#### EXCERPTED PASSAGE ####
From my understanding, a Poincaré transformation is a transformation: $$x \to x' = \Lambda x + a,$$ for some Lorentz $\Lambda$ and vector $a$ . The transformed fields can be defined via active or passive transformation. For simplicity let us consider scalar fields only. In the passive formulation we have:

$$ \phi'(x) = \phi(\Lambda^{-1} x - \Lambda^{-1} a),$$ so that $\phi'(x') = \phi(x) $. In the active formulation we have:

$$ \phi'(x) = \phi(\Lambda x + a),$$ so that $$\phi'(x) = \phi(x').$$ Let us stick with the active formulation and postulate a unitary operator $U(\Lambda,a)$ such that the state $| \psi \rangle$ as seen in the frame $S$ corresponds to the state $| \psi' \rangle$ in the frame $S'$, i.e. we have:

$$ |\psi' \rangle = U(\Lambda,a) | \psi \rangle $$

Since we want $\langle \chi' | \phi'(x) | \psi' \rangle = \langle \chi | U^{\dagger} \phi'(x) U | \psi \rangle = \langle \chi | \phi(x) | \psi \rangle$

This gives us the identity: $$\phi'(x) = U \phi(x) U^{\dagger} = \phi(\Lambda x + a )$$

To recover Heisenberg's Equations we must postulate that $P_\mu U(\mathbb{1},a) = -i \frac{1}{\partial a^\mu} U (\mathbb{1},a)$. Thus expanding the previous equation for small $a$ and $\Lambda = \mathbb{1}$ we obtain:

$$ ( 1 + i a^\mu P_\mu) \phi(x) (1 - i a^\mu P_\mu) = \phi(x) + a^\mu \partial_\mu \phi(x)$$

Or:

$$ i [P_\mu, \phi(x) ] = \partial_\mu \phi(x).$$

In particular we have for $\mu =0$, $$i [ H,\phi(x)] = \partial_t \phi(x)$$ which is Heisenberg's equation where we identity $P_0 = H$.
#### MATERIAL ####
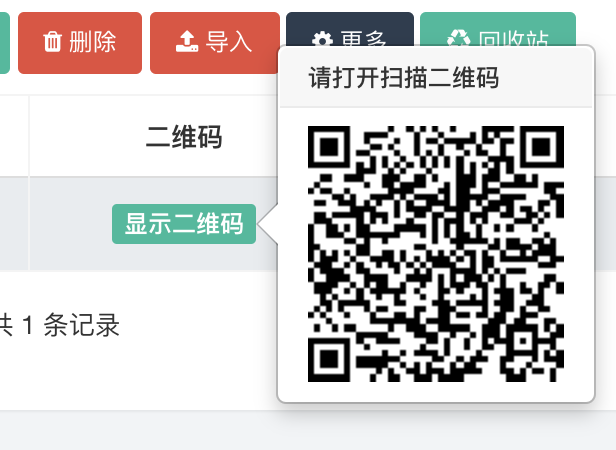Click the QR code's top-left finder square
The width and height of the screenshot is (616, 450).
329,147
####
> **YOUR TASKS**
1 - Translate this sentence from the passage on Poincaré transformations into French: "For simplicity let us consider scalar fields only."
2 - In the passage on Poincaré transformations, what kind of fields is considered for simplicity?
3 - Carry on the passage on Poincaré transformations from its last sentence.

> **ANSWERS GIVEN**
1 - Par souci de simplicité, considérons uniquement des champs scalaires.

2 - Scalar fields only.

3 -
Now, time translation $t \to t' = t + \Delta t$ is also a Poincaré transformation. In the active formulation which we are working now, $$\phi'(t ) = \phi( t + \Delta t ).$$ Thus in our formulation we can identify the time evolution operator $\hat{U}(t)$ via:

$$ \hat{U}(t) = U( \Lambda = \mathbb{1}, a = (t,0,0,0) ) $$

If we take this identification however, then we have by our definition of $P_\mu$, we must have:

$H \hat{U}(t) = -i \frac{d}{d t} \hat{U}(t)$, which gives the wrong sign for Schrodinger's equation, which is $$H \hat{U}(t) = +i \frac{d}{d t} \hat{U}(t).$$

Where did I go wrong?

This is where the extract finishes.